I’ve been watching Marvel’s Agents of Shield, but in kind of a pro-forma way, only half-watching it in the background, until maybe the last seven or eight episodes. The most recent story arc is quite good and I’ve been watching it voraciously. The team has been transported to the distant future, where blue-skinned aliens rule the remnants of humanity who escaped Earth when it was literally shattered into asteroids. They try to survive and hopefully figure out how to keep Earth from meeting that fate.
I stumbled across a show on Netflix called The End of the F-ing World a few days ago and watched a few episodes. It’s very strange. A teenager who thinks he is a sociopath destined to be a serial killer is looking for his first human victim. He runs away with a teenage girl who has even more issues than he doe, looking for a chance to kill her. He eventually saves her from being raped and murdered, killing the would-be rapist. Based on his reaction to actually killing someone, he decides that killing people is over-rated and that he is falling in love with the girl, after which they go on a bizarre crime spree. It has nothing to do so far with the end of the world, but I found it oddly compelling.

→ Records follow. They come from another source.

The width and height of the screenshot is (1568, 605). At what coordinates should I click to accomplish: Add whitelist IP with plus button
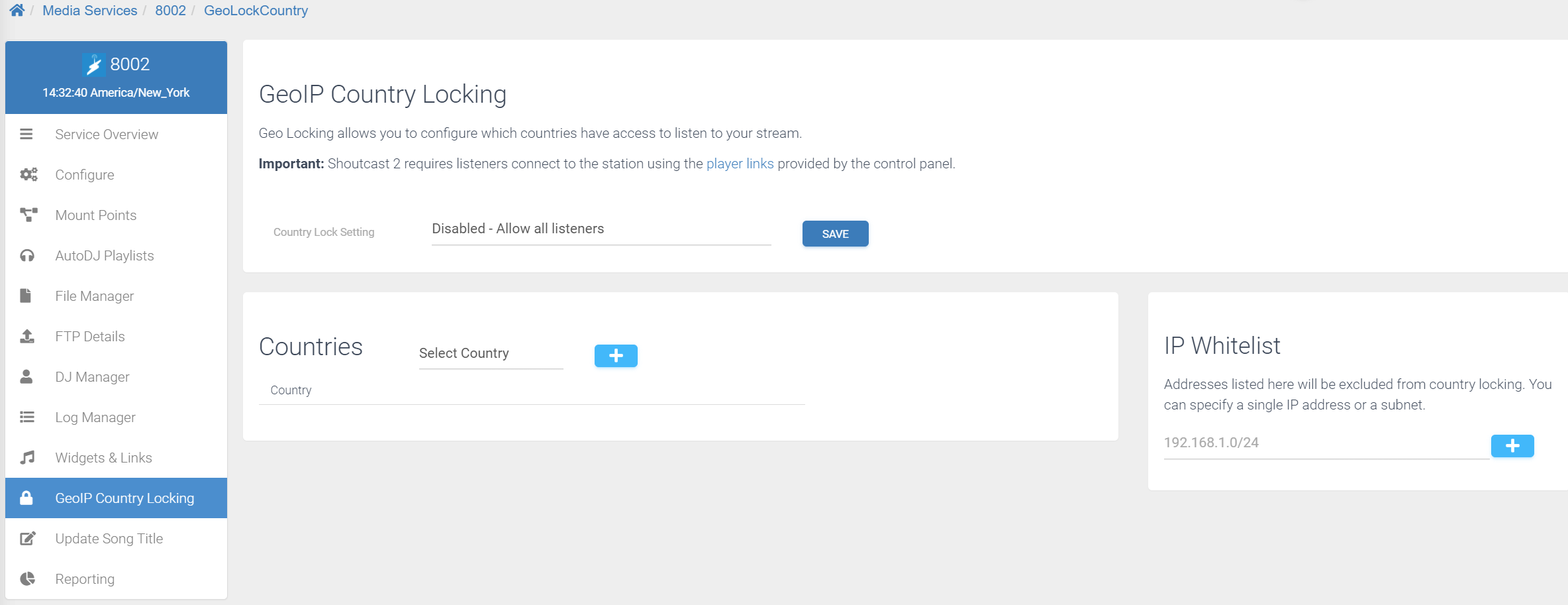(1512, 446)
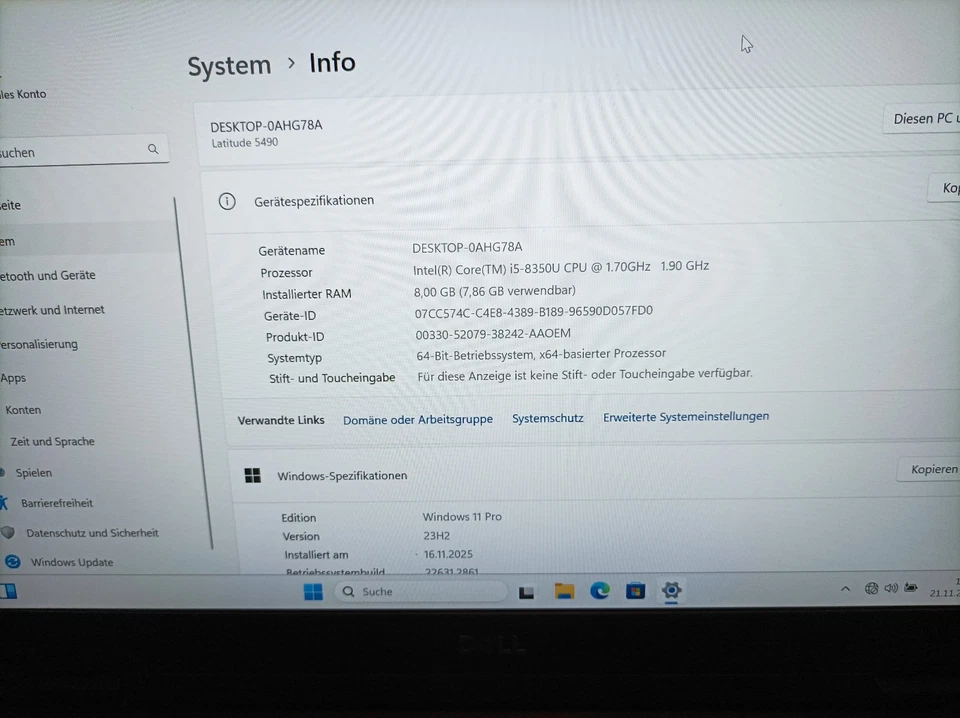Viewport: 960px width, 718px height.
Task: Open the Gerätespezifikationen info icon
Action: tap(227, 201)
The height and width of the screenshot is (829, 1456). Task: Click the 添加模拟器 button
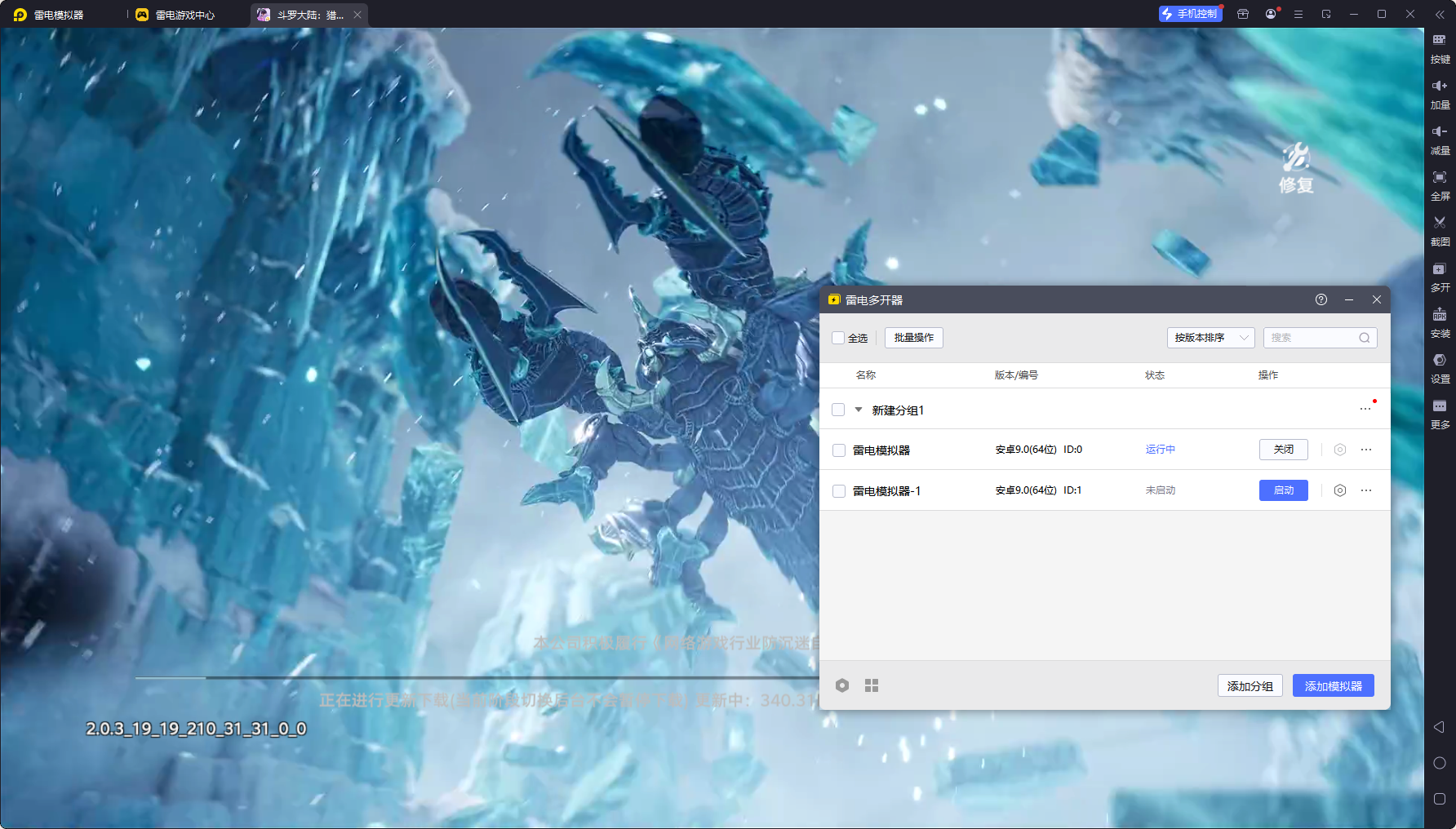(x=1333, y=685)
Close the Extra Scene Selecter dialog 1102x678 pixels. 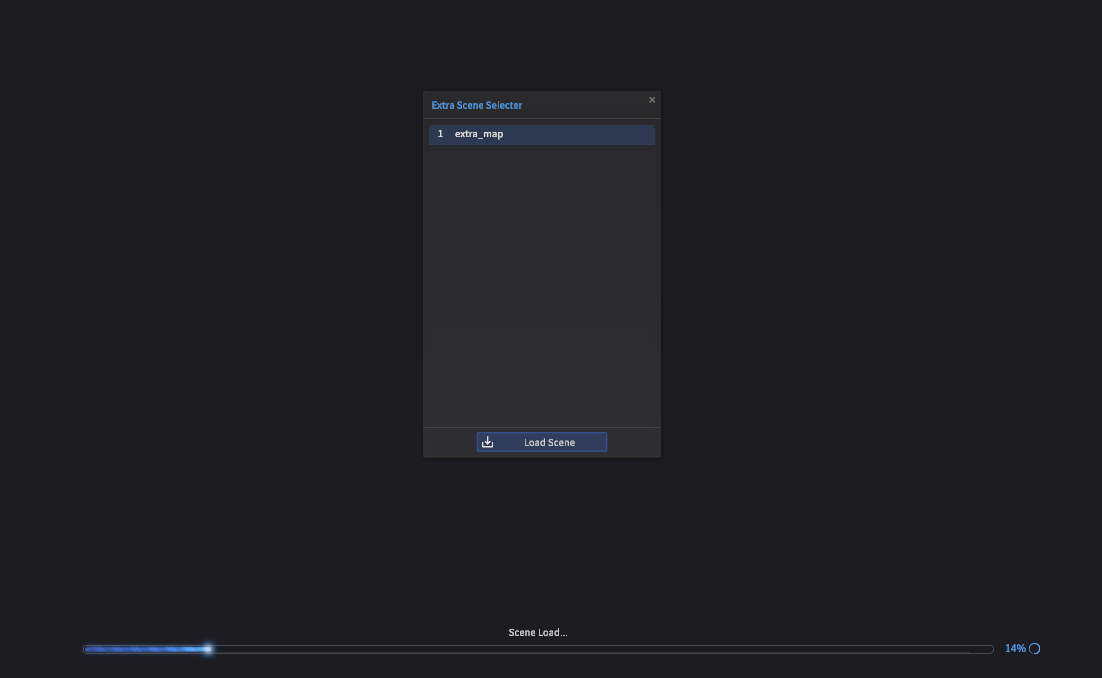[x=652, y=100]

Also on Netflix: The Returned. This starts out very strong but seems to lose its way as the series goes on. People who have been dead several years suddenly show up in a small town and try to go on with their lives. They have no idea they’ve been gone at first and no memory of where they were in the meantime. One of them, a teenage girl, walks into her house, fixes a sandwich, and has no idea why her mom is acting so weird or why her sister is now much older than her. This sets up some great conflict and I had a lot of hope for the series, but the show tosses out so many subplots and flashbacks that it’s difficult to follow and loses a lot of the dramatic possibilities, though it has several very striking scenes. The season ending leaves most of the subplots unexplained and unresolved. I don’t know if a second season is coming, but as it stands at the end of the first season this is a good setup with some very good acting marred by a weak overall arc.
Finally, here is one to look forward to. Apple (the computer company) is getting into original TV content and one of its first three offerings is apparently not just alternate history, but space race alternate history, set in a world (actually worlds, I guess) where the 1960s space race never ended. That could be a lot of fun.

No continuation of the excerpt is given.